Now what is marketing data?

Well, it's things like past prices, trading volume, or short interests, right?

So basically, this version of the hypothesis implies that you

can't predict future prices by looking at past prices or past volume, right?

So what does this mean?

Well, this means for example, that trend analysis is completely useless, right?

If markets are weak form efficient, you can't use any past trading data,

price or volume data, that is publicly available and virtually costless

to obtain to predict future stock prices or future performance, right?

And if such data were able to predict future prices,

then all investors would have already exploited those signals, and

therefore that information would already be reflected in the prices, okay?

So that's the weak form of the efficient market hypothesis,

where the available information just is the market information price data, right?

Now, what about the second form?

Well, the second form,

the semi-strong form of the efficient market hypothesis states that all

publicly available information should already be reflected in prices.

Now, what do we mean by publicly available information?

Well now, in addition to the past market trading data that I mentioned, think

of all the information that is available about a company that is public, right?

Its accounting data, its financial data, fundamental data, its patents,

product line, earnings forecast.

Anything you can find out about a company in the public domain.

So if markets are semi-strong efficient, one should not be able to predict prices

based on any such public data because that would already be reflect in prices, okay?

All right, so finally, the strong-form of the efficient marketing hypothesis.

All right, that one states that prices reflect all information that is relevant.
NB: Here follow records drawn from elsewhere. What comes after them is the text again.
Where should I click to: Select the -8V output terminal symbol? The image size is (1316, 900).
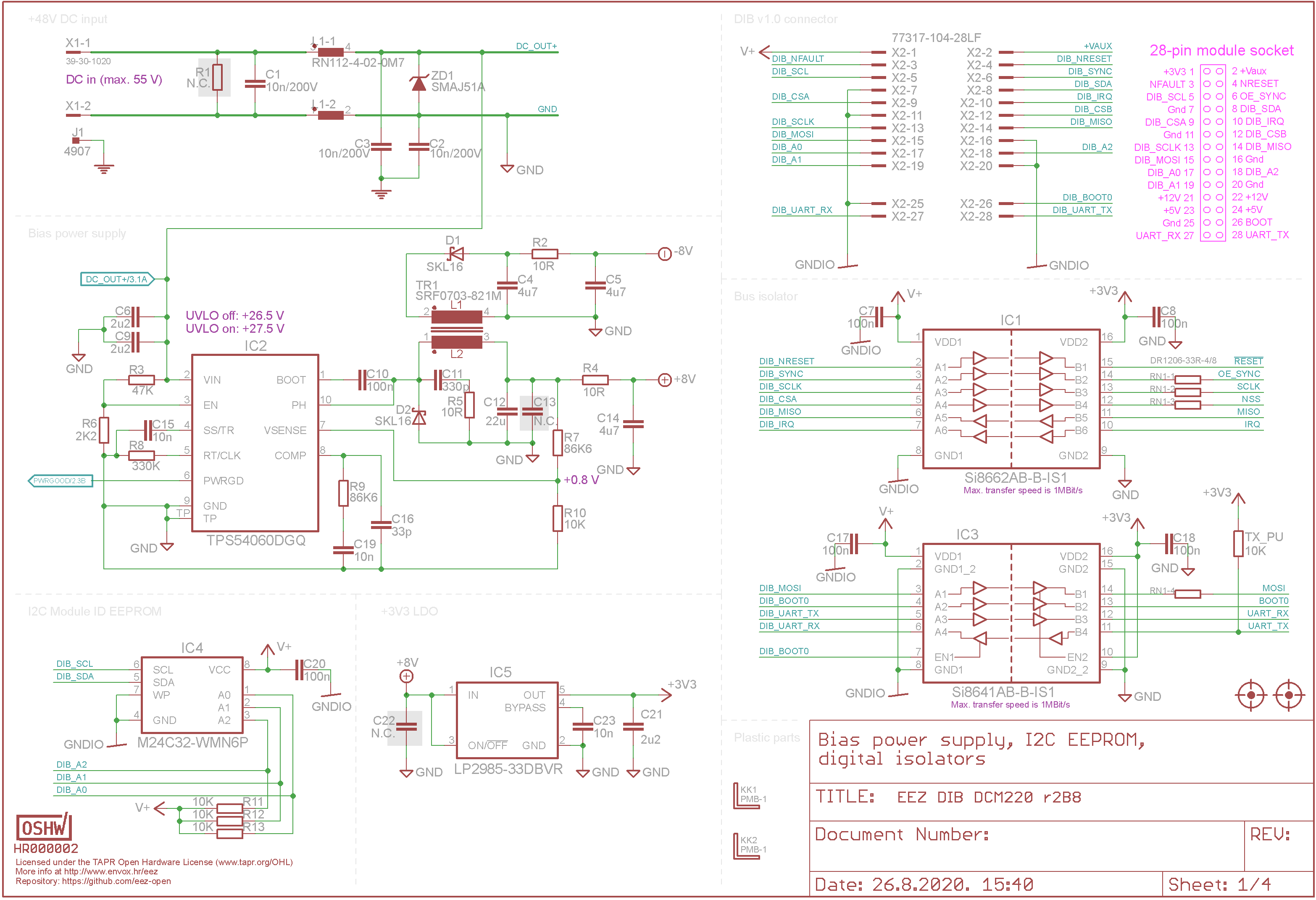coord(665,254)
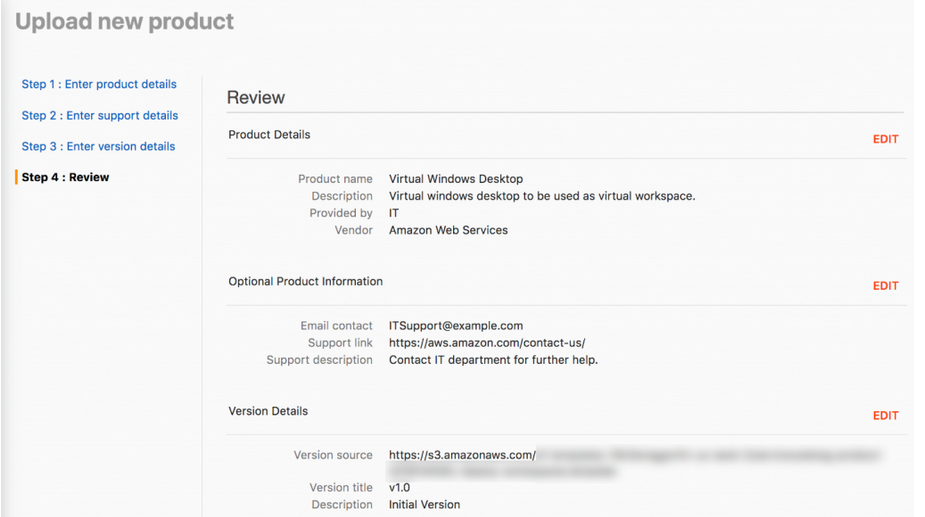This screenshot has width=925, height=517.
Task: Click the Virtual Windows Desktop product name
Action: [455, 179]
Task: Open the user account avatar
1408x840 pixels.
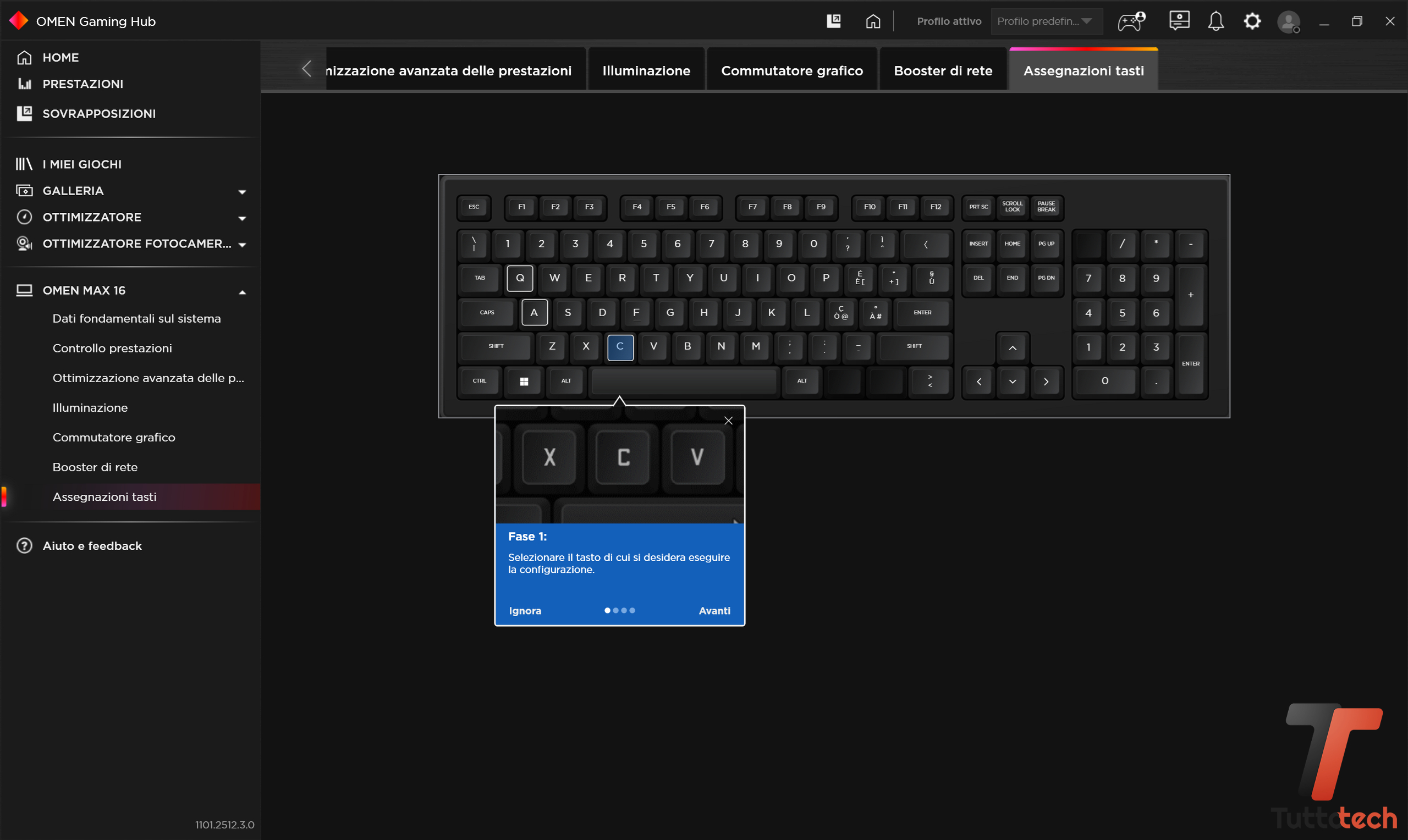Action: coord(1288,22)
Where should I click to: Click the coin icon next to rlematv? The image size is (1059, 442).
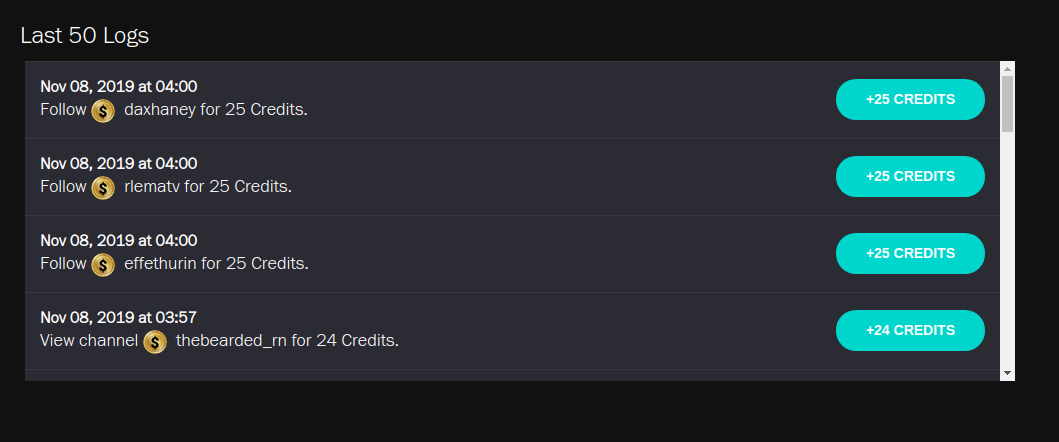pyautogui.click(x=103, y=187)
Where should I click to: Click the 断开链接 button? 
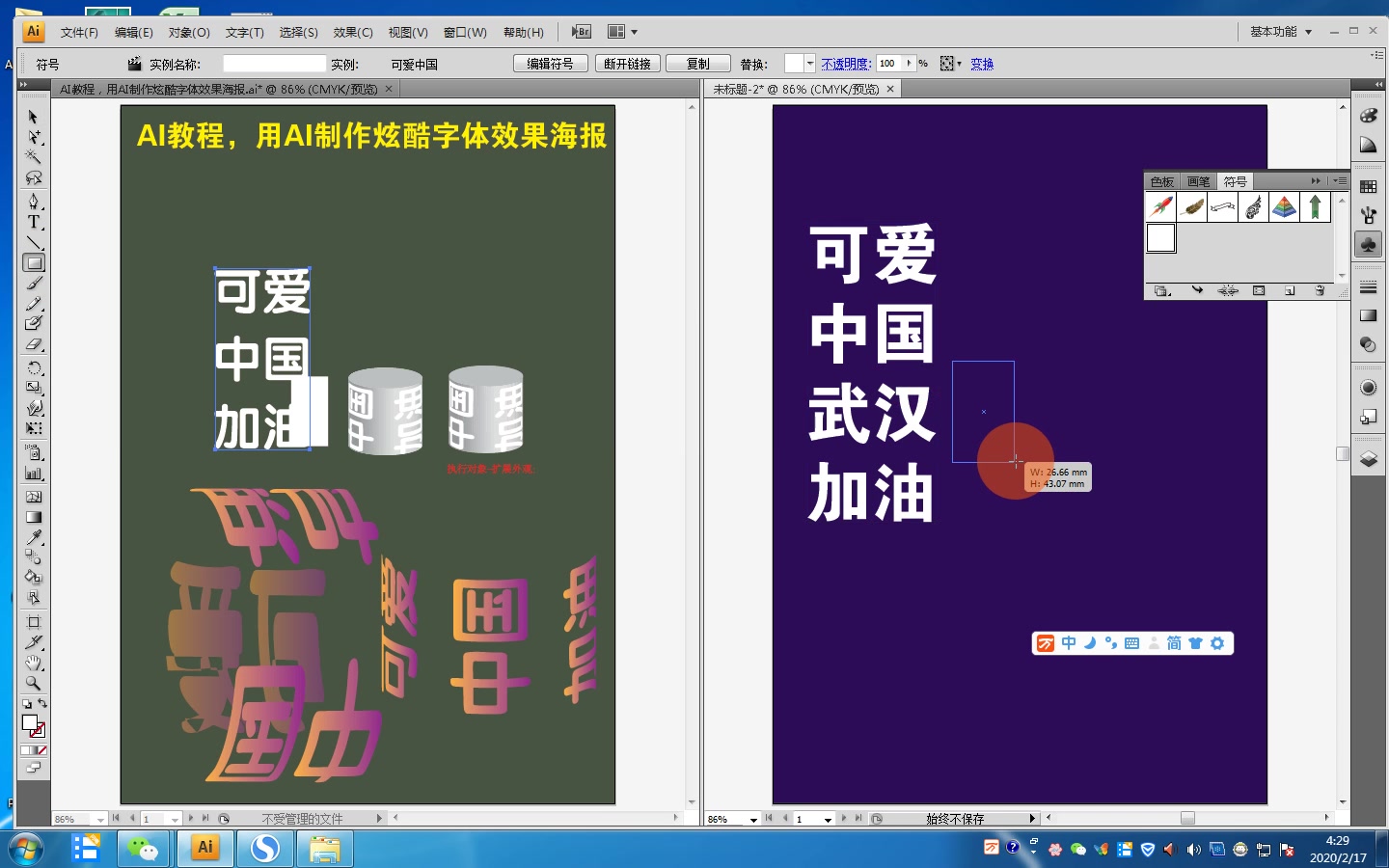coord(628,64)
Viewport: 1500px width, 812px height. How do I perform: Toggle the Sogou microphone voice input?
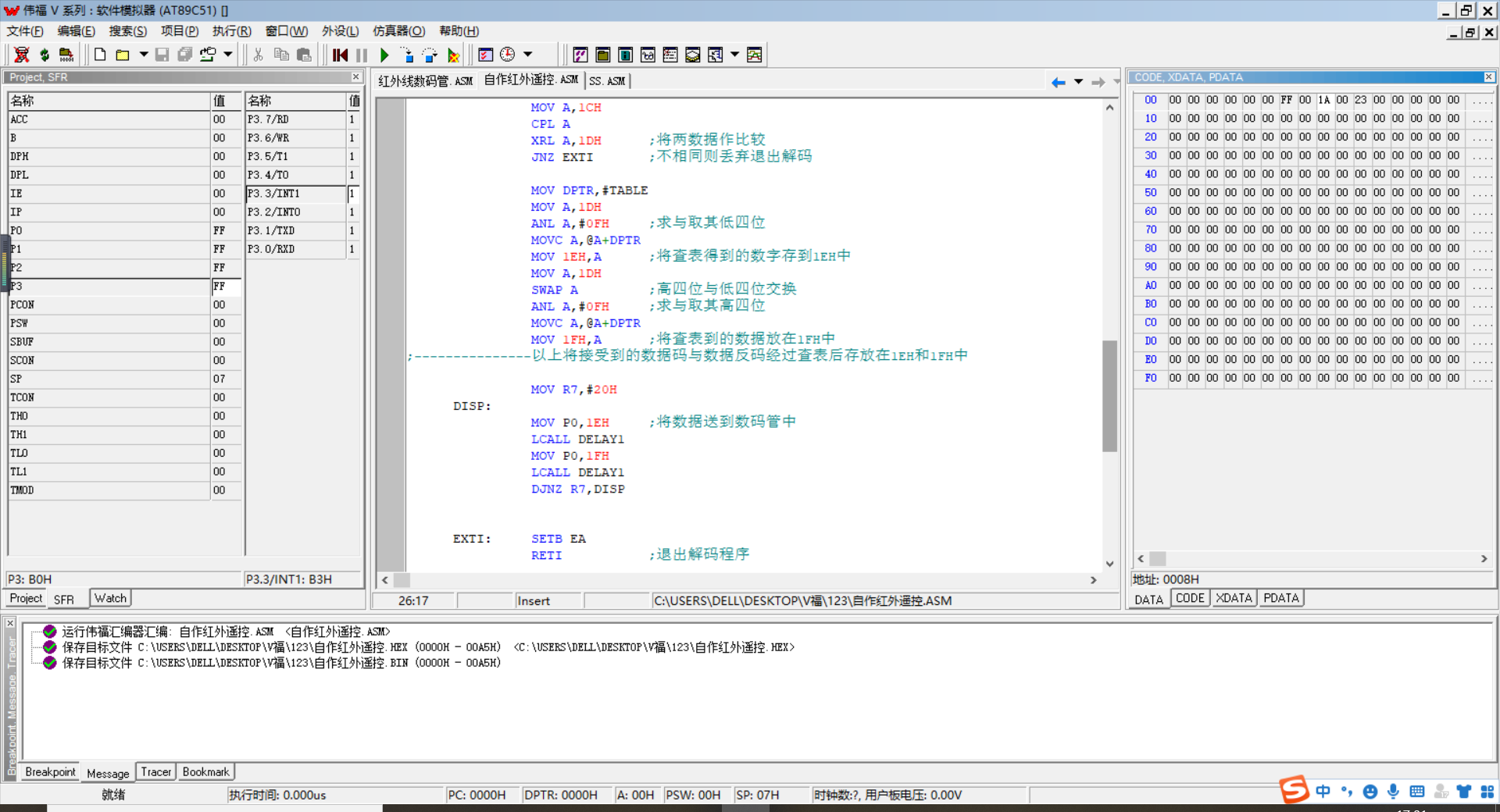click(1393, 791)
Public and including all information that is available only to company insiders.

Now clearly, right?

You can see that this is a very tall order, right?

And this version of the hypothesis is very extreme.

Now, undoubtedly, company insiders are likely to have

valuable information that is not public and

that will allow them to profit from their information, right?

And in fact, the ACC in the US tries to prevent exactly this kind of situation

where insiders can exploit their private information to profit, right?